The week has gotten much better now that I've taken care of a few things.
First of all, I had to quit my brand spanking new job at Edible Arrangements. They switched up the hours they wanted me to work and were completely inflexible about it. The owners seemed fairly normal when I first met them, but turned out to be something close to medieval slave drivers. I can't even get in to the kind of nonsense they were asking us to do, but I think it is fair to say that if they continue to run their business in the same manner they are running it now, the labour board will be filing many a complaint about them. Which really sucks, to put it bluntly, because I was excited about that job. But they are too hard to work for.
The second thing is I went to see my doctor about getting on some antidepressants. I have suffered from seasonal depression in the past, and I also have a pretty severe anxiety disorder. Normally I can control the anxiety with proper diet, excersise and some cognitive behavioural therapy. CBT is basically catching anxious thoughts and working to see that they are not rational/real. And when the anxiety is under control, the depression stays at bay. But for the past two months or so I just haven't been feeling like myself. I noticed that I want to do nothing but sleep, eat carbs and stay home. Finn commented a few times right after Christmas that my spark isn't quite as bright as normal. Anyway, long story short I've decided that while I prefer to treat any mental health issue that comes my way with a more holistic approach, sometimes you need to bring in the big guns to help out. Antidepressants usually give me just enough of a boost that I actually
feel like eating properly and getting out of the house.
So I feel better today. It's been a very stressful summer/fall since I wasn't working and went on about 3 million interviews with no offers. I was on employment insurance which paid about 55% of what I made every two weeks at my old job. That's a pretty big cut. Finn and I both have some savings and inheritance money and were desperately trying not to dip in to any of it because that's what we will be using as a downpayment on a house once we get married. So it was a lean summer and fall, which contributed to my overall stress level and I think the whole thing resulted in the depression I feel now. I went for a few winters without feeling it, at least not bad enough to need meds, but this year I just can't cope on my own. And since the snow doesn't generally melt here until March/April, it would be a long winter to keep feeling the way I feel now.

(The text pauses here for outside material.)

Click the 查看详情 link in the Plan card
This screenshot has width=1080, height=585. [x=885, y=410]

Anyway, my other job at the framing place is going really well and even though it's a little confusing (pricing out custom framing can be tricky!) practice makes perfect and I'm sure that in a few months I will have it all down pat. My boss has told me several times that she is pleased with the amount of knowledge I am able to retain and put to use, so tomorrow I am working my first shift all by myself. It's only from 2:30-6, but that is enough time for now. I'll be working short shifts generally, Mon, Wed and alternating Thurs or Fri from 6-9, and then alternating weekends, Sat 2:30-6 and Sun 12-5. So I'll be taking hoem about $400 a month after taxes. I went to an interview on Wednesday at this tax place, whch would only last until April, but I might be able to get full time hours out of that. So at least it would carry us through for a few months, since my employment insurance ends in three weeks. (YIKES!) Then Finn will start working proper full time hours in May when the school term ends, so even if I only worked two part time jobs in the summer, we would be bringing in more than enough to cover costs and put some more away for savings.

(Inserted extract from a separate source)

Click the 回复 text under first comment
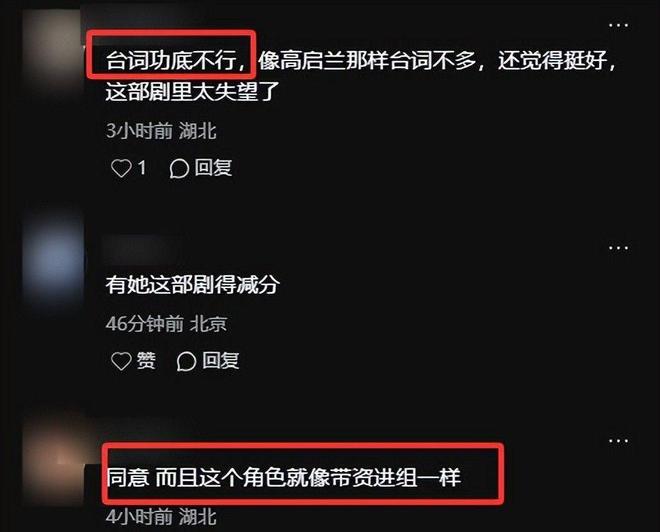 (x=213, y=168)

Ugh. I hate money worries. I'll be so glad when Finn is done school and starts really working. We both know that we want to have a baby within the first two years of being married, and that I would stay home, assuming we could afford it. Which, if all goes according to plan and Finn continues to get top marks and stays employed with the vet he's with now - we should be able to stick to the plan. The vet he's interning/working for has told him that he would bring Finn on as a partner. Then they would split up the work and Finn would focus on horses while the vet focused on other livestock. And when this vet retires in another five years, the practice would be transferred to Finn. There are no children to pass it along to, and Finn nad the vet have formed quite a bond - so it would be incredibly good if this all happens. That way Finn gets his own practice like he wants, but it's already established in the community.
So many plans, so much work to still be done before we get there. All I can say is thank God my parents have offered to pay for the vast majority of our wedding! It's not going to be a huge elaborate thing anyway, but it's a good feeling to know that we will be able to have a pretty wedding and still be able to keep the money we have saved for a downpayment.
I've just realized I've really ranted on here, lol. For some reason I guess I had a lot to say tonight!